Fig 4. Pathway analysis of early DEG pattern in both paradigms.

(a) Curve demonstrating expression pattern for early upregulated (red) and downregulated (blue) genes along our timepoints. (b-d) Top 10 enriched KEGG pathway terms including p-value and # of genes found as DEGs in the NTR-rod (b), NTR-bipolar (c) or from shared DEGs across both paradigms (d). (e-g) Top 10 enriched Gene Ontology pathway terms including fold enrichment and false discovery rate in the NTR-rod (e), NTR-bipolar (f) or from shared DEGs across both paradigms (g). (h-i) Unsupervised gene networks produced from ingenuity pathway analysis for DEGs in the NTR-rod (h) and NTR-bipolar (i) paradigm. Orange indicates upregulated gene/pathway term while blue indicates downregulated.

Fig 5. Pathway analysis of late DEG pattern in both paradigms.

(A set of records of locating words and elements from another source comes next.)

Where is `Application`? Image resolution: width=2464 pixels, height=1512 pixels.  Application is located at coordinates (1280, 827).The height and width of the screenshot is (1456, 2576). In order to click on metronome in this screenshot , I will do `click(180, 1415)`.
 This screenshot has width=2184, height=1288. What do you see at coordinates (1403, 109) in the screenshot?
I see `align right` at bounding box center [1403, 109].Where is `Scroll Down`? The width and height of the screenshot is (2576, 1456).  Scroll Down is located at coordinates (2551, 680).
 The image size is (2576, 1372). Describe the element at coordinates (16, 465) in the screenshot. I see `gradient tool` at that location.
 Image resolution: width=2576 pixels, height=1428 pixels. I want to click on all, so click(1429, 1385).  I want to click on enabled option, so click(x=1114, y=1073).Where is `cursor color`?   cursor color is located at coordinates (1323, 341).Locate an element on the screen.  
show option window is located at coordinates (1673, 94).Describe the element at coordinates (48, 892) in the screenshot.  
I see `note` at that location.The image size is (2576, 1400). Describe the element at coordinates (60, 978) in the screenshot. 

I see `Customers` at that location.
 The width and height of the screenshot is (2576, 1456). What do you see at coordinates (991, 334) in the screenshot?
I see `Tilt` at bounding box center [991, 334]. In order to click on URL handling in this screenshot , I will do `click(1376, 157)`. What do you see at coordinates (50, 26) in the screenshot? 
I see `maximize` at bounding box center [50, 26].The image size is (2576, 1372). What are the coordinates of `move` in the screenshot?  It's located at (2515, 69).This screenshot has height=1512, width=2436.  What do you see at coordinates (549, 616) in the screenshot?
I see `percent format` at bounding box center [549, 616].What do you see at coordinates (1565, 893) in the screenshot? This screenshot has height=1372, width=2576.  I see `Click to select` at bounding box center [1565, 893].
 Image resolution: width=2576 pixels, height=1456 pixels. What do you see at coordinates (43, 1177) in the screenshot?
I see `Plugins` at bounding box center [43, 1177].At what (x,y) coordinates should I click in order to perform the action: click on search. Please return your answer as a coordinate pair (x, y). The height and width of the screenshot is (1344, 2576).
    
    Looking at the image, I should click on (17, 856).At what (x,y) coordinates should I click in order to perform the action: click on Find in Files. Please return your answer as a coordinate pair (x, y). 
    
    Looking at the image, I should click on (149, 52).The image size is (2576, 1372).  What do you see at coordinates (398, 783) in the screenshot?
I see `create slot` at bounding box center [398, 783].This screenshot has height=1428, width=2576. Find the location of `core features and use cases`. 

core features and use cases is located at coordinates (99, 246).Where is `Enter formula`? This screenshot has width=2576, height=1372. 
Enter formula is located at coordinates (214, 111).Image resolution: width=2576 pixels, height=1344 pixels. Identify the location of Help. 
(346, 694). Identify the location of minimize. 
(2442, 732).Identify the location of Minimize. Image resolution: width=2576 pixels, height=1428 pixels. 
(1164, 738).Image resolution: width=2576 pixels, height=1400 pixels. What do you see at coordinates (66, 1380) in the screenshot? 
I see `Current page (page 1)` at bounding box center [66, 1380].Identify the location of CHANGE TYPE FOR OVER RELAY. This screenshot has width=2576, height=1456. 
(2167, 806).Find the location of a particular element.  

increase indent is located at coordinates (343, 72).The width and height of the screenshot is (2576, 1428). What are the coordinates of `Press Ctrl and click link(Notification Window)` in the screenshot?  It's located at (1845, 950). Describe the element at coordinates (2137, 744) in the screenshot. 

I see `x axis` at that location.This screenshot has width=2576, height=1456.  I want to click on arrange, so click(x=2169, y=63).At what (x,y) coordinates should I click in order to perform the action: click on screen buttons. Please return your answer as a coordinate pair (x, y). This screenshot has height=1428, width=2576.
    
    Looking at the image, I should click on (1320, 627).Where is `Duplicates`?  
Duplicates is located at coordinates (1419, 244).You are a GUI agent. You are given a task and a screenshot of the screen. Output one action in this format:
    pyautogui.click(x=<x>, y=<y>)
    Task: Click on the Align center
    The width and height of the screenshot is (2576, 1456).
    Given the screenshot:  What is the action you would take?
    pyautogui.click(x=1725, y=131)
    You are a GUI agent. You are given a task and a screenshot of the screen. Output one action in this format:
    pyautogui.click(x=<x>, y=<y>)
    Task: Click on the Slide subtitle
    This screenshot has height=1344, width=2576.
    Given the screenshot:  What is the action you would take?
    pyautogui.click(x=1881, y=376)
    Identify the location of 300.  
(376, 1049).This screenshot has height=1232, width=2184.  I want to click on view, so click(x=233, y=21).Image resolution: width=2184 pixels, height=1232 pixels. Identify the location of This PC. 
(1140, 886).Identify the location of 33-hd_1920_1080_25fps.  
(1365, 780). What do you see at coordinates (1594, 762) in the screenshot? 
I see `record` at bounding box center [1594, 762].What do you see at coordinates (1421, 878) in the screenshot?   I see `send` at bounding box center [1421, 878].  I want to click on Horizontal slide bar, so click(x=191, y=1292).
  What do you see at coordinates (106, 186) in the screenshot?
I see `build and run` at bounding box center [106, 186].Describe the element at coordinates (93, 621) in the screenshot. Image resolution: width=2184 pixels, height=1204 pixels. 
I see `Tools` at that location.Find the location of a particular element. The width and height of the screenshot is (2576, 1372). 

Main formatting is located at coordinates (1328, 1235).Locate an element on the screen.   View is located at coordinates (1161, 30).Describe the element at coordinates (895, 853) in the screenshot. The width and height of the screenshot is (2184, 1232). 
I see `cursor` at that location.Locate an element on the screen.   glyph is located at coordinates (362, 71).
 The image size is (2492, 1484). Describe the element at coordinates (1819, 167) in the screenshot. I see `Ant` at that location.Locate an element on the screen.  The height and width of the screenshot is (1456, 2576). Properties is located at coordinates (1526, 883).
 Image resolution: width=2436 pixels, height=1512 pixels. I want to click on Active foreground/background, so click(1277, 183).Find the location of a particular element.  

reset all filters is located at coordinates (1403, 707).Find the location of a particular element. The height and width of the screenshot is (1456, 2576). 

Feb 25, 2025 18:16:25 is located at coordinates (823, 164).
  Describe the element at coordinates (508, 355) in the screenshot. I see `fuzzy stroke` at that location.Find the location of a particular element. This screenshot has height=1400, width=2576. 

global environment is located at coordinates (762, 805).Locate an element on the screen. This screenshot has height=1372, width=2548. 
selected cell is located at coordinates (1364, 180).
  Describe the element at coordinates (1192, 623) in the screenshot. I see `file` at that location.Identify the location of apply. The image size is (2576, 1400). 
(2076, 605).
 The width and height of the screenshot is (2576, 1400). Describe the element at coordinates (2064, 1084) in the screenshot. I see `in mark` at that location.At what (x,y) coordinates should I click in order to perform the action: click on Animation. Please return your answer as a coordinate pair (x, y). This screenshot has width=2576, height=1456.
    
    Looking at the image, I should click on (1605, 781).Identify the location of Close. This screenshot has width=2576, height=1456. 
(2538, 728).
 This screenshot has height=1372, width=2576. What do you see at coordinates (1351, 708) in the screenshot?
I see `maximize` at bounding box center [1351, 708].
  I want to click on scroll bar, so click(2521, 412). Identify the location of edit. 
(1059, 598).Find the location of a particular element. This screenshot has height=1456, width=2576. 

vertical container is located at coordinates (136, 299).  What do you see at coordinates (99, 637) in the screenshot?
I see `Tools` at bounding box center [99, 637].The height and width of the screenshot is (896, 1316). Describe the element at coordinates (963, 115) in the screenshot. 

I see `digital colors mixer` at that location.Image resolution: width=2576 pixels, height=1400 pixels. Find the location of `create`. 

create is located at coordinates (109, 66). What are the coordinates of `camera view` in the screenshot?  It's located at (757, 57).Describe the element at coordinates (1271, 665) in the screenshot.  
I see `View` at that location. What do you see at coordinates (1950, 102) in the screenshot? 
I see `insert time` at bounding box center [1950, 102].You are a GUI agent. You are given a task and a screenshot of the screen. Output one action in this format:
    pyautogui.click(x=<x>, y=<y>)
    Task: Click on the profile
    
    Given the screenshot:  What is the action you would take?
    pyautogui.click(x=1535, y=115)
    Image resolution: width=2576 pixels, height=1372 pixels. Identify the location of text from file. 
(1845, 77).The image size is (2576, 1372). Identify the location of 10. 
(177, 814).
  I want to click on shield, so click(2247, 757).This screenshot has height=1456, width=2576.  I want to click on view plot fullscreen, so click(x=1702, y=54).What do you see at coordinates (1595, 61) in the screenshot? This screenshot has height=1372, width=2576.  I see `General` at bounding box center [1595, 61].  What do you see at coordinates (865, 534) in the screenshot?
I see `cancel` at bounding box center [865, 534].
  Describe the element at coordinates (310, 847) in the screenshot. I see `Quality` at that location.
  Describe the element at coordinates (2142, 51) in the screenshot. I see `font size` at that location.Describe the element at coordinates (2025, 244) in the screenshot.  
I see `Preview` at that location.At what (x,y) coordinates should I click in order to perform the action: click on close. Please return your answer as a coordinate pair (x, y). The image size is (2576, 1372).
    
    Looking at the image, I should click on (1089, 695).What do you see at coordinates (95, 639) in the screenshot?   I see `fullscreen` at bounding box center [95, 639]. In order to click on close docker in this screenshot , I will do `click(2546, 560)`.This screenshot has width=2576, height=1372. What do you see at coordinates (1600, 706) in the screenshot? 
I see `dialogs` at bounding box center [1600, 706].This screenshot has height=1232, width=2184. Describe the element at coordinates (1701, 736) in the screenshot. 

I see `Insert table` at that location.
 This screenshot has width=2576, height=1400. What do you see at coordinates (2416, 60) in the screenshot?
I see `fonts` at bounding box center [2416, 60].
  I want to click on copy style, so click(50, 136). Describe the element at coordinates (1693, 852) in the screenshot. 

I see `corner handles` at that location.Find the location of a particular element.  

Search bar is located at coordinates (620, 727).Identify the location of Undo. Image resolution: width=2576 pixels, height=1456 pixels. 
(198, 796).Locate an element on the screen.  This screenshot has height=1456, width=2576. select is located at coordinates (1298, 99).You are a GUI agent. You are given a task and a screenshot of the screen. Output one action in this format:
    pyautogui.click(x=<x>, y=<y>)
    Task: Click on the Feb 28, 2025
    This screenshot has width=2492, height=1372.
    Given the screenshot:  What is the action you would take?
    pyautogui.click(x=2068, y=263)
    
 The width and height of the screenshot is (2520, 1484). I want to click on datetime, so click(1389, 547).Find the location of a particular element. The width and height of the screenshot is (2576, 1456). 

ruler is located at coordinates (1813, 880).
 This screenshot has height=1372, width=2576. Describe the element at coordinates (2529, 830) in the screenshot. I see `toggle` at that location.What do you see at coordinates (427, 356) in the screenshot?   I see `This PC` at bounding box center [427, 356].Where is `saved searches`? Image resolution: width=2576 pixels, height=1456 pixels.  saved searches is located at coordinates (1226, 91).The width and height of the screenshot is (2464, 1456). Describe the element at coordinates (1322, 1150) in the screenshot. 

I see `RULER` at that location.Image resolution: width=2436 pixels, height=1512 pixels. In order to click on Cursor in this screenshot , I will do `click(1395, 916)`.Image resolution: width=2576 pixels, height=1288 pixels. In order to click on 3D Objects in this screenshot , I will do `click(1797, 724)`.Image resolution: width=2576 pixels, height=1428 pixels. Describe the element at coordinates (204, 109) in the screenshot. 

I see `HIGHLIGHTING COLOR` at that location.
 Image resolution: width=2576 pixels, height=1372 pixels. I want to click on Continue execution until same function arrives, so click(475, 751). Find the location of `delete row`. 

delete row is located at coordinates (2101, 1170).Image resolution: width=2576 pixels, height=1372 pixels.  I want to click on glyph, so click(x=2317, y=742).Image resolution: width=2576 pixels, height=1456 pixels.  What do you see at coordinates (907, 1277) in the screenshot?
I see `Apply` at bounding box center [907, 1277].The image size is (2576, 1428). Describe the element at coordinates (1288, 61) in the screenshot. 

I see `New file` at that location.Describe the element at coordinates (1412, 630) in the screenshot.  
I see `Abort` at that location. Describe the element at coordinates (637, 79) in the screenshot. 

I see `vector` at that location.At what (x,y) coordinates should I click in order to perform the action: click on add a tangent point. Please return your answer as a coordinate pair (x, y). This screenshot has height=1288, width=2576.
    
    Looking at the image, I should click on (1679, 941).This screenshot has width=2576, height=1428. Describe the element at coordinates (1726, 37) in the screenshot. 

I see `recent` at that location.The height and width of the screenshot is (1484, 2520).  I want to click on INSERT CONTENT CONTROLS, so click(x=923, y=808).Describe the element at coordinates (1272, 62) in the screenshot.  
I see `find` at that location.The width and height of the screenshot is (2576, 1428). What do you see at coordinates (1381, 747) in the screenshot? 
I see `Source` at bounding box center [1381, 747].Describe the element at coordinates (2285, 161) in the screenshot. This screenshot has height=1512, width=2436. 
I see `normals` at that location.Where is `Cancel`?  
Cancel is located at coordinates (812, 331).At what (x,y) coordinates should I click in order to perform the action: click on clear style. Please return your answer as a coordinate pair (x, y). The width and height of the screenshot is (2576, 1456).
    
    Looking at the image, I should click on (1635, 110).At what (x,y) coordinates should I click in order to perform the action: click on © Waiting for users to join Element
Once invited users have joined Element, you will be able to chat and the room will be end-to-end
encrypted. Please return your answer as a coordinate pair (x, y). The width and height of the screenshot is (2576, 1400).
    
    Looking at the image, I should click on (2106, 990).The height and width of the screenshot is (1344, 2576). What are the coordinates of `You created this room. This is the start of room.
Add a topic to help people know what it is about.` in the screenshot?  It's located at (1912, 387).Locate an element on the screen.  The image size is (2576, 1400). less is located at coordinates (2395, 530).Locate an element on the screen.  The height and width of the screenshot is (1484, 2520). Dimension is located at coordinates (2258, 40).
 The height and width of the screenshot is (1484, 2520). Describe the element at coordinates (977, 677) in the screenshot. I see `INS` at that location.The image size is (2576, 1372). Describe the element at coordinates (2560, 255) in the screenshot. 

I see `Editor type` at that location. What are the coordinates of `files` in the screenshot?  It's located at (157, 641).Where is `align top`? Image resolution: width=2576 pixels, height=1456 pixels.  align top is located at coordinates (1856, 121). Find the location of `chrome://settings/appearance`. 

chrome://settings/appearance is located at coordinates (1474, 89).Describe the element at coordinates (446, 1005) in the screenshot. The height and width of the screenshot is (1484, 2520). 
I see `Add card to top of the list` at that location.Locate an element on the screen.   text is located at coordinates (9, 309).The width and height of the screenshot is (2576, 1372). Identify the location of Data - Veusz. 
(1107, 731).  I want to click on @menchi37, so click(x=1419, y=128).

(a) Graphic demonstrating expression pattern for late upregulated (red) and downregulated (blue) genes along our timepoints. (b-d) Top 10 enriched KEGG pathway terms including p-value and # of genes found as DEGs in the NTR-rod (b), NTR-bipolar (c) or from shared DEGs across both paradigms (d). (e-g) Top 10 enriched Gene Ontology pathway terms including fold enrichment and false discovery rate in the NTR-rod (e), NTR-bipolar (f) or from shared DEGs across both paradigms (g, only 7 terms enriched in this group). (h-i) Unsupervised gene networks produced from ingenuity pathway analysis for DEGs in the NTR-rod (h) and NTR-bipolar (i) paradigm. Orange indicates upregulated gene/pathway term while blue indicates downregulated.

Fig 6. Stat3 is required for rod photoreceptor regeneration.

(a) Experimental design depicting CRISPR/Cas9-based mutation (MUT) of stat3 in NTR-rod embryos. Control (+Mtz) and crispant NTR-rod larvae (+Mtz, stat3 MUT) were treated with 10mM Mtz from 5–6 dpf and rod fluorescence was assessed via plate reader assay at 7 dpf (to examine the extend of rod cell loss) and 9 dpf (to examine the extent of rod cell regeneration). Created with Biorender.com. (b) Relative stat3 mRNA expression (qRT-PCR assay) in non-injected controls compared to stat3 crispant fish. (c) Quantification of NTR-YFP expression in rod cells by plate reader assay at 7 dpf in non-ablated (-Mtz) wildtype, and ablated control (+Mtz) and stat3 MUT larvae (+Mtz, stat3 MUT). (d-e) Representative in vivo confocal images of regenerated rod cells at 9 dpf in control (+Mtz) and stat3 MUT larvae (+Mtz, stat3 MUT). (f) Quantification of rod cell regeneration by plate reader assay at 9 dpf in control (+Mtz) and stat3 MUT larvae (+Mtz, stat3 MUT). (g-h) Representative immunohistological staining for PCNA at 7 dpf in control (+Mtz) and stat3 MUT larvae (+Mtz, stat3 MUT) fish. (i) Quantification of INL, ONL, and total PCNA+ cells at 7 dpf in control (+Mtz) and stat3 MUT larvae (+Mtz, stat3 MUT). For statistical comparisons, Student’s t test was used to assess the indicated paired conditions. Asterisks indicate the following p-value ranges: * = p<0.05, ** = p<0.01, *** = p<0.001, and **** = p<0.0001, “ns” indicates p>0.05.

Fig 7. Rod cell regeneration is enhanced in txn, stat5a/b and c7b crispants.

(a) Experimental design depicting CRISPR/Cas9-based targeting of target genes via CRISPR/Cas9 in NTR-rod embryos. Control (+Mtz) and mutated NTR-rod larvae (+Mtz, gene target MUT) were treated with 10mM Mtz from 5–6 dpf and rod fluorescence was assessed via plate reader assay at 9 dpf (to examine the extent of rod cell regeneration). Created with Biorender.com. (b) Quantification of rod cell regeneration by plate reader assay at 9 dpf in Mtz-treated control and MUT larvae for target genes pparg, prdm1a, nfia, txn, stat5a/b and c7b. (c) Representative in vivo confocal images of regenerated rod cells at 9 dpf in control (+Mtz) and stat5a/b or c7b MUT larvae. For statistical comparisons, Welch’s one-way ANOVA was followed by student’s t test with Dunnett’s method for multiple comparisons correction. Asterisks indicate the following p-value ranges: * = p<0.05, ** = p<0.01, *** = p<0.001, and **** = p<0.0001, “ns” indicates p>0.05.